外部のリスク専門家を雇用することは、DeFiガバナンスにおいて確立されたパターンである。Aaveなどの主要な貸出プロトコルは、これまで担保および借入パラメータのモデル化・調整を専門のリスク管理企業に委訸してきた。Curveの決定も同じ論理に沿うものであり、この職務を中核コントリビューター間で分散させるのではなく、リスク専門の当事者による独立した分析を得ることを目指している。
Curveのガバナンスと監督において今回の決定が重要な理由
リスク委任は、担保ファクター、清算しきい値、市場上限を規定するパラメータを誰が設定・調整するかを決めるものである。この権限を特定のチームに委ねることで責任の所在が明確になり、ステーブルコインとパーミッションレスな貸出市場を並行して運用するプロトコルにとって重要な意味を持つ。

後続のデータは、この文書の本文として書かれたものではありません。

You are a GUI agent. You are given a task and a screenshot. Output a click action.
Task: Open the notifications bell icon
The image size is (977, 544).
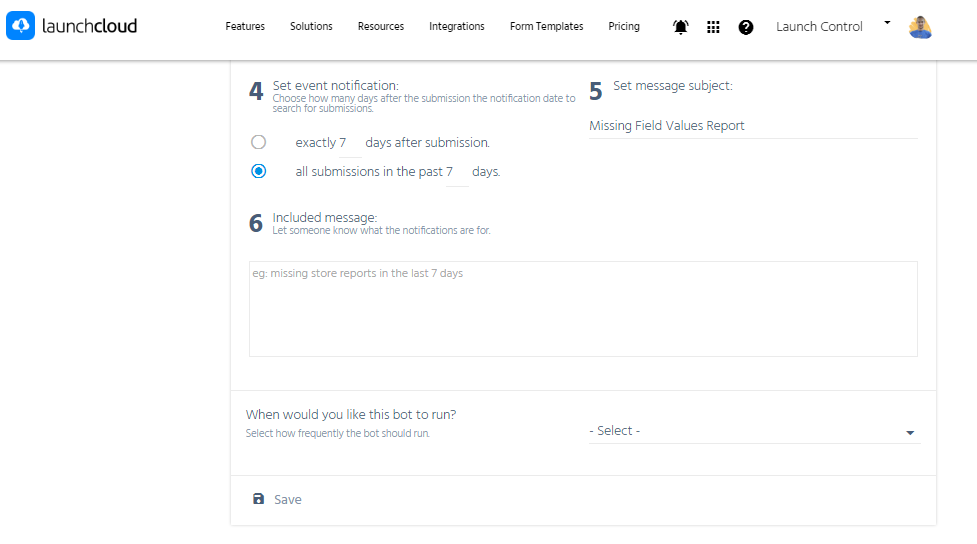681,27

Curveのガバナンスはこうした任命をオンチェーンDAOを通じて行っており、委任保有者は単独の支配ではなくveCRVによる監督の下で活動する。ここでの位置づけはプロトコルの運用更新であり、DAOはリスク機能を誰が担うかを定義しているのであって、セキュリティインシデントを公表しているわけではない。
リスク機能を1つの外部チームに集中させることは、信頼に関する決定である。これにより、委任の範囲、開発者2名がパラメータ変更に対してどれだけの裁量を持つか、そして変更が本番環境に反映される前にどのようにレビューされるかという疑問が生じる。Resupply自体がCurveエコシステム内で構築された貸出プロトコルであるため、この任命により、同じ環境で貸出市場のメカニズム設計の実務経験を持つ開発者のもとにCurveのリスクパラメータの監督が置かれることになった。
Curveの任命決定後に注目すべき点
未解決の論点は、範囲、透明性、報告頻度である。開発者2名がパラメータ変更の理由を公開するか、リスクレビューがどの程度の頻度でガバナンスフォーラムに投稿されるか、市場が危機に近づいた場合にどのようなエスカレーション経路が存在するかに注目すべきである。
また、DAOがこれまで契約管理を処理してきた提案、例えば所有権提案フローと同様に、Curveがオンチェーン投票と所有権割り当てによってこの取り決めを正式化するかどうかも注目に値する。範囲が文書化された批准済みの委任は、veCRV保有者にとって、今後リスク機能を監査するより明確な根拠を与えることになる。